The escalation of threats against the Azerbaijani community living in the United States by Armenian extremists is a source of concern for Ankara, Turkey’s Presidential Communications Director Fahrettin Altun said on Tuesday. Armenian extremists in the U.S. are encouraged by distortions of history, he added.

“Distorting history further encourages Armenian extremists, who threaten violence against Azerbaijanis in the U.S.,” he said on Twitter, sharing a video showing a group of Armenian extremists hanging a mannequin of an “Azerbaijani.”

Voicing Turkey’s concerns, Altun underlined the country’s solidarity with Azerbaijan against such threats and urged “authorities to act.”

The incident came after President Joe Biden called the events of 1915 “genocide” on Saturday, breaking with years of U.S. precedent.

Turkey’s position on the events of 1915 is that the deaths of Armenians in eastern Anatolia took place when some sided with invading Russians and revolted against Ottoman forces.
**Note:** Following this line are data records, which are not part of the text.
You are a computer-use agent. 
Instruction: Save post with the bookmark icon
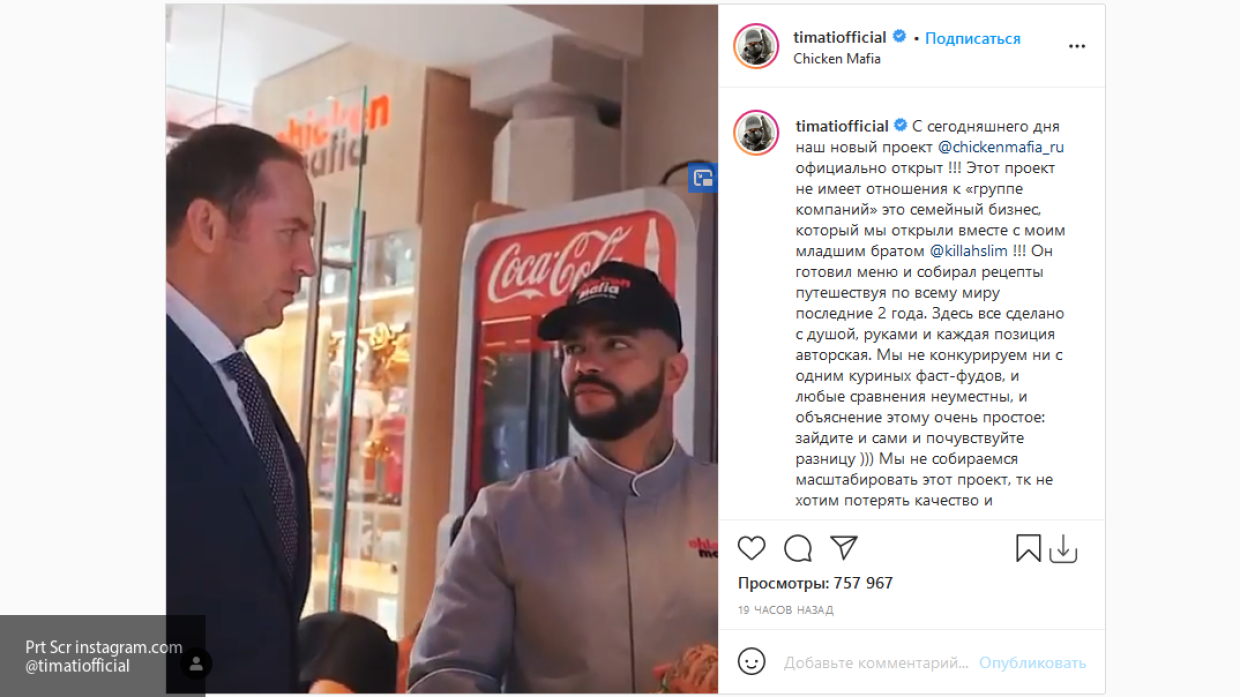click(1028, 548)
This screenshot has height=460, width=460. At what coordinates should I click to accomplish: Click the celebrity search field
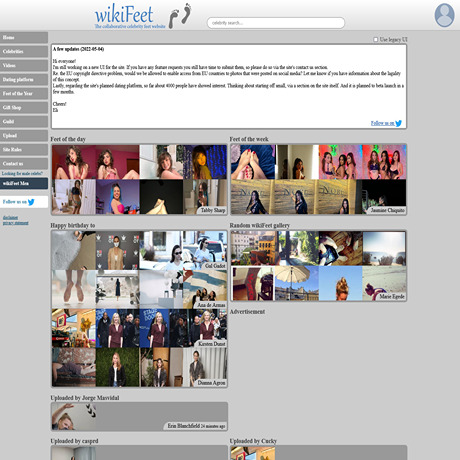276,23
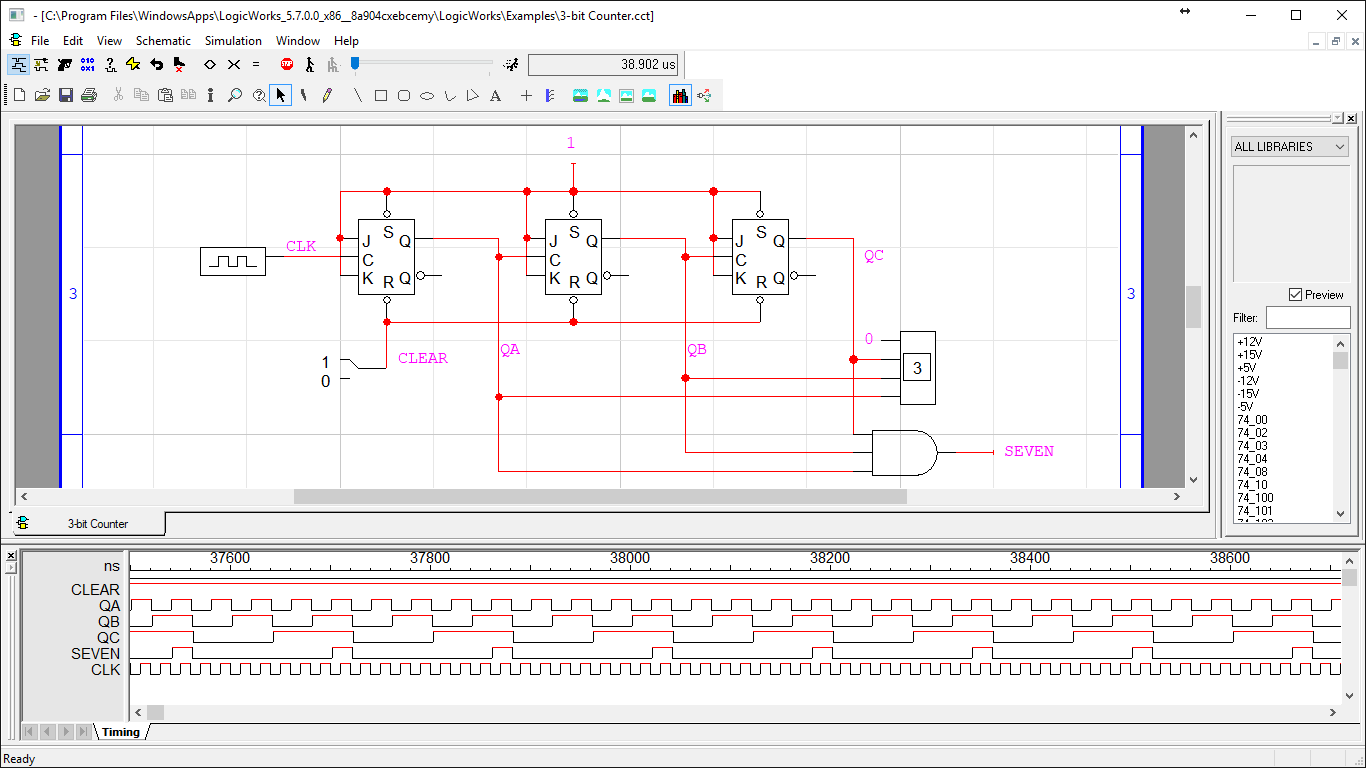The height and width of the screenshot is (768, 1366).
Task: Toggle the highlighted first simulation toolbar button
Action: click(x=19, y=64)
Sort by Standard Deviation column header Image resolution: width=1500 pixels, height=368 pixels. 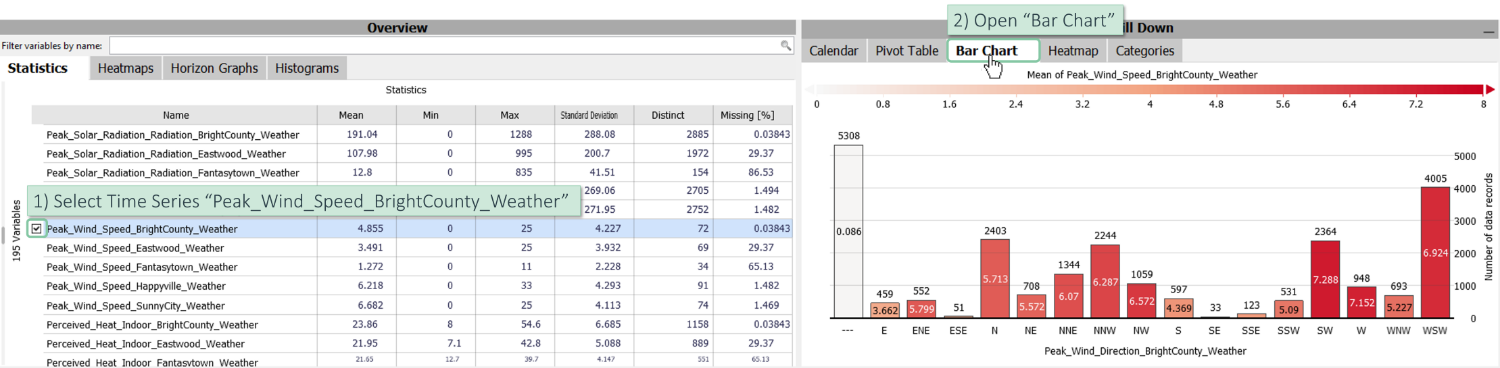tap(595, 115)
A subsequent relocation of Armenians resulted in numerous casualties.

Turkey objects to the presentation of these incidents as “genocide,” describing them as a tragedy in which both sides suffered casualties.

Altun also noted that Hampig Sassounian, the “Armenian terrorist who killed Turkey’s consul general in Los Angeles in 1982,” was released from prison last month.

“We warned that impunity would only serve to embolden the next generation of extremists,” he added.

He added that the Martyred Diplomats Exhibition which began on April 25 near the Presidential Complex in Turkey’s capital Ankara would be open through May 1.

The exhibition is dedicated to the Turkish diplomats who continued to carry out their duties despite the threats of attack by Armenian terrorist groups between 1973 and 1984 and lost their lives in the process.